### [Excerpted records]
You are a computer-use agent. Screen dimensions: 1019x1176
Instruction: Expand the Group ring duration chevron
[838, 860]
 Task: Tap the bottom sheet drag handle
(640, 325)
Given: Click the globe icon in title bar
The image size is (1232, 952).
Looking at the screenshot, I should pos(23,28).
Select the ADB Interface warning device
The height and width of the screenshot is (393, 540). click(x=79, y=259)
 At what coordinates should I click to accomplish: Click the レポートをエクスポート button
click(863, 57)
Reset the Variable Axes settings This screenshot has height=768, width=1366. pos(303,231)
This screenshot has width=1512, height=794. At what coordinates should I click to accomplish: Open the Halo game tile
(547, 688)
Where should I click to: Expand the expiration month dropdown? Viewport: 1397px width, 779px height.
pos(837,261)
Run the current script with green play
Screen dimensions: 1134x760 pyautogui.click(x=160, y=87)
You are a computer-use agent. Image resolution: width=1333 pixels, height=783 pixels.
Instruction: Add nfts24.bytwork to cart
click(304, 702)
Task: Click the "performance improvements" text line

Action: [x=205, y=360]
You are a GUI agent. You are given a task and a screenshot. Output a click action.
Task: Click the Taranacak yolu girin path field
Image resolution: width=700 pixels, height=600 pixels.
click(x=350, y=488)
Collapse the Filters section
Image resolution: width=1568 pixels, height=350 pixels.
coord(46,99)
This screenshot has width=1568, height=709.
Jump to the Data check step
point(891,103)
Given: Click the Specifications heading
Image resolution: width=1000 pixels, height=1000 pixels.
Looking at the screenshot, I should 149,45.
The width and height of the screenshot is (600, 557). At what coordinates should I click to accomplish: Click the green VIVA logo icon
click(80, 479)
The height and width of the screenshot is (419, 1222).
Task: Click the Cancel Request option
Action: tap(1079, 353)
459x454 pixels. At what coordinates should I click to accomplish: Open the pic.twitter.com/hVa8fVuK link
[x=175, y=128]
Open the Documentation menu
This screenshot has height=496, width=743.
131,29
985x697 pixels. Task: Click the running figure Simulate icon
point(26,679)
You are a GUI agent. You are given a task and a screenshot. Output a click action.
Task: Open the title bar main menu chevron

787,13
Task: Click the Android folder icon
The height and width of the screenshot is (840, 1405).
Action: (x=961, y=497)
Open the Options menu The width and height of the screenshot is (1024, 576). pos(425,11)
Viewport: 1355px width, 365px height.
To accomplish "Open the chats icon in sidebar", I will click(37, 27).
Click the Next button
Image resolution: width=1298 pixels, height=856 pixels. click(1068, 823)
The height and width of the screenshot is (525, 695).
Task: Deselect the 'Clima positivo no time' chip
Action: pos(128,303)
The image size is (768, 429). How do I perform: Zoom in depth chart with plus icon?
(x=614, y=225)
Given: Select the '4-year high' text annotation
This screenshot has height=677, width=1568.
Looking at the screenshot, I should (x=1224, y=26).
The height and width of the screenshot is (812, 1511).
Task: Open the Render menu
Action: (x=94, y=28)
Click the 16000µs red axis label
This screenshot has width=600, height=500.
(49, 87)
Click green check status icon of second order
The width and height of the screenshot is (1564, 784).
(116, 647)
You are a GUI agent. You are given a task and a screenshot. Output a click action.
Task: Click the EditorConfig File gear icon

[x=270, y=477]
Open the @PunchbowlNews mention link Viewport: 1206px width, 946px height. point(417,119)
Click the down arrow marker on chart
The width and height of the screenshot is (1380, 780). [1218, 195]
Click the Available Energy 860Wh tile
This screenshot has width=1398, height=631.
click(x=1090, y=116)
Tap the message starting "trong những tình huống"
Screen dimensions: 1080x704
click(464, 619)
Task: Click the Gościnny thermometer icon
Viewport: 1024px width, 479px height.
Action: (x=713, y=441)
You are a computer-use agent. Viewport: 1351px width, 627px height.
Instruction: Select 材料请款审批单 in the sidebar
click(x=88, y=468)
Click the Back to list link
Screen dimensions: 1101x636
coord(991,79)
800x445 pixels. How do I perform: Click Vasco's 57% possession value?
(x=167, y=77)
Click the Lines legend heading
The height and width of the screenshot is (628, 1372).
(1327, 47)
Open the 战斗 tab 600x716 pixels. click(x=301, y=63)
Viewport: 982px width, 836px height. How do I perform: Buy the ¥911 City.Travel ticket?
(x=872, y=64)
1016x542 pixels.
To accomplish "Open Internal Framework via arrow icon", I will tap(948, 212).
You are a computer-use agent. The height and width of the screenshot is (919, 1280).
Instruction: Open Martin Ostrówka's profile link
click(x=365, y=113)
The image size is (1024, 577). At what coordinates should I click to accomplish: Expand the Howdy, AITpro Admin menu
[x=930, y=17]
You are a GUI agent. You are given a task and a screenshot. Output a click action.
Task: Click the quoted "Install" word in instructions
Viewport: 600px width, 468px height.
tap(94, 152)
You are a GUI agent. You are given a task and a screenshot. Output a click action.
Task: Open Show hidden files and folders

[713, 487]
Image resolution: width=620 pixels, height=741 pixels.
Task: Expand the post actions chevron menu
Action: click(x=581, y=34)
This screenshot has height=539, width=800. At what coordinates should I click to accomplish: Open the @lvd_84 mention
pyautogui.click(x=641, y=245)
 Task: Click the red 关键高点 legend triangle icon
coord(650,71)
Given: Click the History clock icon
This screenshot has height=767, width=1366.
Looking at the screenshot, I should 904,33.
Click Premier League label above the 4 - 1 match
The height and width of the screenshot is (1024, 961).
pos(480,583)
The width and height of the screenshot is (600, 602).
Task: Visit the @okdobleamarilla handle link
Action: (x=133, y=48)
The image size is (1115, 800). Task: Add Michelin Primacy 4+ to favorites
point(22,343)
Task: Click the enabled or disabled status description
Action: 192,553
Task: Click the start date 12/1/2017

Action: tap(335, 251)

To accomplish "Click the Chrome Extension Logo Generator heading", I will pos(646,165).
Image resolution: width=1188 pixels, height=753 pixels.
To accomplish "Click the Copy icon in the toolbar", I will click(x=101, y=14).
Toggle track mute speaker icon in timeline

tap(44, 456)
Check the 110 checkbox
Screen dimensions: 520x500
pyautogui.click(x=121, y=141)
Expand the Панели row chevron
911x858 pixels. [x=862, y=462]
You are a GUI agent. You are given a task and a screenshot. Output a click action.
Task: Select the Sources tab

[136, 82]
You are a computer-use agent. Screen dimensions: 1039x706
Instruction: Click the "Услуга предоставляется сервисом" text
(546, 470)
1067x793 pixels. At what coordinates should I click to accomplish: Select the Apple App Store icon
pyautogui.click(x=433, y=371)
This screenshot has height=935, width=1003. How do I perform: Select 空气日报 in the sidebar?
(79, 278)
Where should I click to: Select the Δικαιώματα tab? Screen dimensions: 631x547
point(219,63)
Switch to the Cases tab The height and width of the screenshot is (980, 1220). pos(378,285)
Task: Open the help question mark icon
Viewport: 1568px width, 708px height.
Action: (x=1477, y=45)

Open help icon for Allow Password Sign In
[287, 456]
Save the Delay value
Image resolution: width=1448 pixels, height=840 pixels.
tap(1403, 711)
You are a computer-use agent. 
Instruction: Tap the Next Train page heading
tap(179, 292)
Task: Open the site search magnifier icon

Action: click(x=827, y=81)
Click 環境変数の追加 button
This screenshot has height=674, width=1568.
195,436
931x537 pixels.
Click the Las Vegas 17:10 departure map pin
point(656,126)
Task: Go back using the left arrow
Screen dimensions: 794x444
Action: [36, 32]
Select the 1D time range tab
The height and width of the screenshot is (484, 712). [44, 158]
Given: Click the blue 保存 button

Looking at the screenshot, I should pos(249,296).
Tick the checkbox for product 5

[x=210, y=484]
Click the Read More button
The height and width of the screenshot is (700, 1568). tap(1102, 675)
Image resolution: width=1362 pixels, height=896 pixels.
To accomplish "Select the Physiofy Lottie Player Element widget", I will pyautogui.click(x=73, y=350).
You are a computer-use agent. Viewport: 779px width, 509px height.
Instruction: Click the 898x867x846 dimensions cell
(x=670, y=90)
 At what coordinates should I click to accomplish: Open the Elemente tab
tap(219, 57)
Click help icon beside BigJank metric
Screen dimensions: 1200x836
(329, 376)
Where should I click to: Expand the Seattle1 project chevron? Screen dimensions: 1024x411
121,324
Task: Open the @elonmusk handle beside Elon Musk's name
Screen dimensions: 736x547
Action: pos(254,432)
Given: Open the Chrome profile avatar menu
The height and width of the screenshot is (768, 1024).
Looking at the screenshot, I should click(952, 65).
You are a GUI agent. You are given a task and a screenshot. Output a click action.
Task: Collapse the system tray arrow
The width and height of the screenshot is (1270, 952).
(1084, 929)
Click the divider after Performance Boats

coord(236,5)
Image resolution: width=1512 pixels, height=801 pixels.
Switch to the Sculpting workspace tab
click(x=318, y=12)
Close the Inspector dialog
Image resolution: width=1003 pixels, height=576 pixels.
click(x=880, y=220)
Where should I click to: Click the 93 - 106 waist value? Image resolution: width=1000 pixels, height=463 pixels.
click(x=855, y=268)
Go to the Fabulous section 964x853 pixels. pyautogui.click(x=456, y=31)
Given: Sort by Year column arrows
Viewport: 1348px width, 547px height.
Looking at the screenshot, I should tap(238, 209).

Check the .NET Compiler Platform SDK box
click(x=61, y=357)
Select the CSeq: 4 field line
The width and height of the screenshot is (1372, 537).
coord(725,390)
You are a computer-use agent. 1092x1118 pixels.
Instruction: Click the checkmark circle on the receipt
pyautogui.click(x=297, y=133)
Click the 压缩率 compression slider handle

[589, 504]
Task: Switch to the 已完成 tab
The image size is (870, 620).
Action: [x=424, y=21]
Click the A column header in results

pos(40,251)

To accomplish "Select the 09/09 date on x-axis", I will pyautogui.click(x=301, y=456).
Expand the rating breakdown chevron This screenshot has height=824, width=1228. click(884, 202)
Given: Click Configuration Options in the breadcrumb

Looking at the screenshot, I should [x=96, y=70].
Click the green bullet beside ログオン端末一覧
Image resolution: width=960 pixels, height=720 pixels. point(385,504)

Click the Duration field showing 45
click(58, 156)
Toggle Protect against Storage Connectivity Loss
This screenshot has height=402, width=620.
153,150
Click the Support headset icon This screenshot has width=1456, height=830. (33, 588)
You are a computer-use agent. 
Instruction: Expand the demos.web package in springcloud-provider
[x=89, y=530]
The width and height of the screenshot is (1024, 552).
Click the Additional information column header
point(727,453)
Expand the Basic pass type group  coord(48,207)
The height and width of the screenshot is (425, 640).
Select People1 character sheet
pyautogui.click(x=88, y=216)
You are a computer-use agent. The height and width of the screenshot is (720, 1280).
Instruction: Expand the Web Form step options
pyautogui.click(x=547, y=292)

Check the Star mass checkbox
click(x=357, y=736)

### [Problem requirements]
Look over the records. Copy the lines that include the word "Chrome".

### [Task result]
To accomplish "Click the Chrome Extension Logo Generator heading", I will pos(646,165).
Given: Open the Chrome profile avatar menu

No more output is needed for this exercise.